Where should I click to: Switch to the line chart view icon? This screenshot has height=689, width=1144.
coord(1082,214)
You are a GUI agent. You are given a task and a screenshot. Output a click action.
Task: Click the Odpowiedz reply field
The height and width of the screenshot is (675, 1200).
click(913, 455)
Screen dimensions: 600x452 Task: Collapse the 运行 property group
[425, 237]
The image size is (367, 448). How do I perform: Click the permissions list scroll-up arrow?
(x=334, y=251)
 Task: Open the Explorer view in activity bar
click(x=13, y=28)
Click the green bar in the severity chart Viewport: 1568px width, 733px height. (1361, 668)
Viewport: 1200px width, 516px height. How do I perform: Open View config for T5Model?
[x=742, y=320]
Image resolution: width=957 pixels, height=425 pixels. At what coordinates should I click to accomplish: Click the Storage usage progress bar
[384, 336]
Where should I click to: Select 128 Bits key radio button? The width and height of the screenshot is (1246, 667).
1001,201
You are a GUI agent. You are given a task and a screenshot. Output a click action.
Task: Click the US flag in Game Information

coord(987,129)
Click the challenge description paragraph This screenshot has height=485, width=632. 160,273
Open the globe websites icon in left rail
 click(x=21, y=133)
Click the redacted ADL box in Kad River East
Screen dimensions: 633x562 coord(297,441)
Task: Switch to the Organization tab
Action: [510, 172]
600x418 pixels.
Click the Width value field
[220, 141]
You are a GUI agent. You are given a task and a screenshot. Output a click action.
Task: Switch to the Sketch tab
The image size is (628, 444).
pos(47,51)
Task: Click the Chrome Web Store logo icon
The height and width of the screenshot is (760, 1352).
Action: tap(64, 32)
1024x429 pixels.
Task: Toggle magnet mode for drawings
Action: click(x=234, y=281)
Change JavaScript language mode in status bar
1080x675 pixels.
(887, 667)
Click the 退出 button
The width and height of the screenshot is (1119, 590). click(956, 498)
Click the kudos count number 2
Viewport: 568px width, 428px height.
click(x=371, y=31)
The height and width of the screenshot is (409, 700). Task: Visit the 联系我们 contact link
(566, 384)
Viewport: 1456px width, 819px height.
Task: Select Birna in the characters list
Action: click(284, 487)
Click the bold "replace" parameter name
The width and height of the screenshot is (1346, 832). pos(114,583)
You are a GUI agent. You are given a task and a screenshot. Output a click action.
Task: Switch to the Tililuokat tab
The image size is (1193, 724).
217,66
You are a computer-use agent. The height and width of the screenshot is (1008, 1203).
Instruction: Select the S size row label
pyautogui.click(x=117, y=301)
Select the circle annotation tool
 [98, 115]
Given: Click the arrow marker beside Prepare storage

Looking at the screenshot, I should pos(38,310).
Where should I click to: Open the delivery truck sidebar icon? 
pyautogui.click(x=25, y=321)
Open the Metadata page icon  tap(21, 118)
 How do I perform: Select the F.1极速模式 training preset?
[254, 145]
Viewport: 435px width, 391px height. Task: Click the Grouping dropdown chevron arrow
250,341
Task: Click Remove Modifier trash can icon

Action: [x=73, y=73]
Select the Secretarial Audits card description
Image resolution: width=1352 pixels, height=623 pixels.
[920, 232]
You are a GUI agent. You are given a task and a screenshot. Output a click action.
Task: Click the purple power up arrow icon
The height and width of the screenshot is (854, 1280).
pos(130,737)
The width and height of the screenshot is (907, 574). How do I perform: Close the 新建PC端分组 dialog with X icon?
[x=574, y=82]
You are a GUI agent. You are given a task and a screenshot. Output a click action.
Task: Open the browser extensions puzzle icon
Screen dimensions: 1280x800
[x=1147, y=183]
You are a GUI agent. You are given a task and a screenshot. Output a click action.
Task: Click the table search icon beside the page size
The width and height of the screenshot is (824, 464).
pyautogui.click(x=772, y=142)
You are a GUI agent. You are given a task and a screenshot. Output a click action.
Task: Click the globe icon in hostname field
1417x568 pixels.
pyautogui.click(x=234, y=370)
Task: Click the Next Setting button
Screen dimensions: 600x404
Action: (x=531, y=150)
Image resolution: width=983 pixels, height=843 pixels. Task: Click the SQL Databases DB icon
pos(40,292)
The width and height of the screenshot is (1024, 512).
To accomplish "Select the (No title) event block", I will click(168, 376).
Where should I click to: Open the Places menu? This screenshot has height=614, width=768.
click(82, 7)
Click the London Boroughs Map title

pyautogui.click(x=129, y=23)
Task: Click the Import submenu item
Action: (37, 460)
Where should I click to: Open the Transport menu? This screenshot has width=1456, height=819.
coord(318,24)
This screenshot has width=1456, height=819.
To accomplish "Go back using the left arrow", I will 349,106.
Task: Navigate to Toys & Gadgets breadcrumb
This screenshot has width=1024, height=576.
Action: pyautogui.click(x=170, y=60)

Stated problem: Reproduce the lines from the start of the records through the line containing "coord(1082,214)", inclusive, exactly as they appear.

Written solution:
Where should I click to: Switch to the line chart view icon? This screenshot has height=689, width=1144.
coord(1082,214)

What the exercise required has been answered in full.